**Instructions to follow:** Of the lines listed below, return exactly those that run from the line containing "Click the showjumping label tag" through the line containing "Task: Click the line 多一次见面拥抱，可好?", both included.

**Given data:**
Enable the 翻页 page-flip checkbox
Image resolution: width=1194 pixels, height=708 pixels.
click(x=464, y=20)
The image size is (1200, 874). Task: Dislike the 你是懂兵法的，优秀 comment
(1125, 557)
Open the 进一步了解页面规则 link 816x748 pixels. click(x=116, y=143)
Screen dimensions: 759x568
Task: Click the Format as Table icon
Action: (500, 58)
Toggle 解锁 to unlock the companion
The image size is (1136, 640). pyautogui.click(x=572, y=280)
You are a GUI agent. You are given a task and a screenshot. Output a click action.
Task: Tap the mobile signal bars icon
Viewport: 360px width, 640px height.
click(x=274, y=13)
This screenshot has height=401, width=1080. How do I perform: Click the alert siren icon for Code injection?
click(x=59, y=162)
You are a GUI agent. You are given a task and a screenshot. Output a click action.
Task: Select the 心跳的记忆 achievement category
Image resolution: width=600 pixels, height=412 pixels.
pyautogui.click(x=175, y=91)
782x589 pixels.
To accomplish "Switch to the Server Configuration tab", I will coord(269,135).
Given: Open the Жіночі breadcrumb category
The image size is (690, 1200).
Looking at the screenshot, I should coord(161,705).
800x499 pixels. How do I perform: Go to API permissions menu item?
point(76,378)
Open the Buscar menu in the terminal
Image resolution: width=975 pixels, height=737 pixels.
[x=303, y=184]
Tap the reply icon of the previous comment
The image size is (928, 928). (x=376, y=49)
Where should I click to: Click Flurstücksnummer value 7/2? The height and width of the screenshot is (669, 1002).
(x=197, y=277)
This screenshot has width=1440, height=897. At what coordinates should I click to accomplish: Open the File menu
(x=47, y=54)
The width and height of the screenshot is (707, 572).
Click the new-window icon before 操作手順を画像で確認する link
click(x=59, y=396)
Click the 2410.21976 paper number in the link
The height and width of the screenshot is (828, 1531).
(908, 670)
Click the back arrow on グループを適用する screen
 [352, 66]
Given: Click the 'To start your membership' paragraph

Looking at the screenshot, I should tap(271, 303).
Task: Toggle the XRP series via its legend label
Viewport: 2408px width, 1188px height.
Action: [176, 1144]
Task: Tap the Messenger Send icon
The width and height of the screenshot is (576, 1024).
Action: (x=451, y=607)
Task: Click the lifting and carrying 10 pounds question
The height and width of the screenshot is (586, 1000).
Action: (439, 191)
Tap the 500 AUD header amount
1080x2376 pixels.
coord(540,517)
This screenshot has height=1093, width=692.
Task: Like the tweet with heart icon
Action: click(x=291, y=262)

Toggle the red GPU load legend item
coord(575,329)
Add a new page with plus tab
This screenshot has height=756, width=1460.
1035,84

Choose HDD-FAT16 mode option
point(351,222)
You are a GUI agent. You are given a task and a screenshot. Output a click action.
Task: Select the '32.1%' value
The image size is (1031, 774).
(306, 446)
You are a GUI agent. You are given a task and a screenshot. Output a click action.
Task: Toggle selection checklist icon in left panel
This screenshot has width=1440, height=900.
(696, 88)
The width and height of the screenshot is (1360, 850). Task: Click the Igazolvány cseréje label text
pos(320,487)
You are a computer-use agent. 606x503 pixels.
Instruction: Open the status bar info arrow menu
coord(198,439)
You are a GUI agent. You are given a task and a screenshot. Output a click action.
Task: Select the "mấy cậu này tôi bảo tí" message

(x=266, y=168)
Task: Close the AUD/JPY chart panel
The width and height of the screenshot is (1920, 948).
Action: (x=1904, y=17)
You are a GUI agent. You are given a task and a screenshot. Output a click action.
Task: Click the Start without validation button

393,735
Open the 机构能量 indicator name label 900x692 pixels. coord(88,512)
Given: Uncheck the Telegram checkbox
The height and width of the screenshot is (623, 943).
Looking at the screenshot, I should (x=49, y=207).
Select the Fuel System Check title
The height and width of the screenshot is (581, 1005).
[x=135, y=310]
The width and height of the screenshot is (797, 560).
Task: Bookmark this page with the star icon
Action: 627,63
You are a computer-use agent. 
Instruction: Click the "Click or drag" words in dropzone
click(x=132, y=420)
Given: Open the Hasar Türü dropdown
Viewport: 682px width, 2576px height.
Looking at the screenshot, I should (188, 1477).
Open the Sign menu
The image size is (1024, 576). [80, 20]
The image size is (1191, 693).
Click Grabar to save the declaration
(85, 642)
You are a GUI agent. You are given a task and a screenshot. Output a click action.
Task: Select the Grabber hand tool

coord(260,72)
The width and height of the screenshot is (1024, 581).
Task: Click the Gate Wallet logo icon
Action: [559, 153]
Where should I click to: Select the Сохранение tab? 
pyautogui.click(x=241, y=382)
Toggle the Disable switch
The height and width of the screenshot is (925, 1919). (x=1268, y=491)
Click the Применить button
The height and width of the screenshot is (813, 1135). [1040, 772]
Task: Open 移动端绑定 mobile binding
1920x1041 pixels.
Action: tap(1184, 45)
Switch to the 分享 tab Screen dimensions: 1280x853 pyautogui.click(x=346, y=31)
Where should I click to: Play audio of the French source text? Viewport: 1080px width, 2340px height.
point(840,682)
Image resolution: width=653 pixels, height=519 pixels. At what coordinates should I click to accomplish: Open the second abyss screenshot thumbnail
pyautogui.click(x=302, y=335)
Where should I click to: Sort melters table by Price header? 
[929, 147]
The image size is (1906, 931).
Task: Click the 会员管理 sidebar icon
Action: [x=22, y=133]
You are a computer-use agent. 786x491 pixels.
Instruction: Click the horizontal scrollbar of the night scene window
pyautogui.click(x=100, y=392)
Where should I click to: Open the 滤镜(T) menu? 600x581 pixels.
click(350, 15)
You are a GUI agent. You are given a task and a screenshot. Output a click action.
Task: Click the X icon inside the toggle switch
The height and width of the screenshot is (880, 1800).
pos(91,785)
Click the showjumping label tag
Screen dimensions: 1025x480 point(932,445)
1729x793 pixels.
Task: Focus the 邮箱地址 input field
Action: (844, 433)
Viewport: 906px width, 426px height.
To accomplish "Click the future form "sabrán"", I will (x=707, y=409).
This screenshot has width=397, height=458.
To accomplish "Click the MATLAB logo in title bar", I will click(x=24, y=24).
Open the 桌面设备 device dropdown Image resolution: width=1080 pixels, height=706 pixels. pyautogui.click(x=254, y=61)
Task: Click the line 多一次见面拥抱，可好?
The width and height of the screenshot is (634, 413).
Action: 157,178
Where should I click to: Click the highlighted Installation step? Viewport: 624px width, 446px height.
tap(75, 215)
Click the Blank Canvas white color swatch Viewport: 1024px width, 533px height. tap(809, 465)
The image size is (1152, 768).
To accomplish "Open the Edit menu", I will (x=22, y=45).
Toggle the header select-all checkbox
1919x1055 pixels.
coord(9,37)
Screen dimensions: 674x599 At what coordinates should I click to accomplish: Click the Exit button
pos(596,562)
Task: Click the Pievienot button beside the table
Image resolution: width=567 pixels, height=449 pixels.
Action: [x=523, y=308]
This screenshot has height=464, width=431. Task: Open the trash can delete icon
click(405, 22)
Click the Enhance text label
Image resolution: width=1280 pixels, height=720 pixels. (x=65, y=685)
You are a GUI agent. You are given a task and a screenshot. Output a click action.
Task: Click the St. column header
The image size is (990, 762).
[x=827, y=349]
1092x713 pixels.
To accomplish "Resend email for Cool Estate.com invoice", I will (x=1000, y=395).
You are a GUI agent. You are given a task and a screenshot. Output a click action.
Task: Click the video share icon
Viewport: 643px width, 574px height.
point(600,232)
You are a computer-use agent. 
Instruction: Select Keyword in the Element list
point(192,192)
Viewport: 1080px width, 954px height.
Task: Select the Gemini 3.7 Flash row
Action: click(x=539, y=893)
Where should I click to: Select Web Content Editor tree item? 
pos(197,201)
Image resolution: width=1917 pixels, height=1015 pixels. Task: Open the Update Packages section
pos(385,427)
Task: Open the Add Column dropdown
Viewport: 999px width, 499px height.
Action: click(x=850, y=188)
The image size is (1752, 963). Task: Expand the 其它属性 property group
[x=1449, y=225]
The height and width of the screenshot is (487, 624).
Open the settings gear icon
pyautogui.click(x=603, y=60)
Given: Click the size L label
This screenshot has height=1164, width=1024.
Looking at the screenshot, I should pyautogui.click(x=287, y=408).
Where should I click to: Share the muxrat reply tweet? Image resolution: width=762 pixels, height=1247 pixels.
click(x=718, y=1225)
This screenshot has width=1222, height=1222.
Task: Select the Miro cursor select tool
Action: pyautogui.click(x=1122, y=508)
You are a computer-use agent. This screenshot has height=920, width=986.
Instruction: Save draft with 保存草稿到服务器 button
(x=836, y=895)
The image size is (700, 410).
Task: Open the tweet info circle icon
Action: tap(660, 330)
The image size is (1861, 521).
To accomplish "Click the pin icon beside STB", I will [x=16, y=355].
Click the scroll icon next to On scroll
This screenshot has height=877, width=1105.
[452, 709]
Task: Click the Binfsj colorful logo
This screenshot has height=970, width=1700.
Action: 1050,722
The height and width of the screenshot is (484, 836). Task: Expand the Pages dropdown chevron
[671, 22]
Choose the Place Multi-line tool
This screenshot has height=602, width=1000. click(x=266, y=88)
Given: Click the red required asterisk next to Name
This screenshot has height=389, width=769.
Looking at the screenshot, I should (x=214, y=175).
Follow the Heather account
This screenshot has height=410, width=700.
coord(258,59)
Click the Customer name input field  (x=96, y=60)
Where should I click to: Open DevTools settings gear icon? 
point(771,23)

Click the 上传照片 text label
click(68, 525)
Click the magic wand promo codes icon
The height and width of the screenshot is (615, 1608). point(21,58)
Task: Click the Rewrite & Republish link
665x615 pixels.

**Written solution:**
Click the showjumping label tag
Screen dimensions: 1025x480 point(932,445)
1729x793 pixels.
Task: Focus the 邮箱地址 input field
Action: (844, 433)
Viewport: 906px width, 426px height.
To accomplish "Click the future form "sabrán"", I will (x=707, y=409).
This screenshot has width=397, height=458.
To accomplish "Click the MATLAB logo in title bar", I will click(x=24, y=24).
Open the 桌面设备 device dropdown Image resolution: width=1080 pixels, height=706 pixels. pyautogui.click(x=254, y=61)
Task: Click the line 多一次见面拥抱，可好?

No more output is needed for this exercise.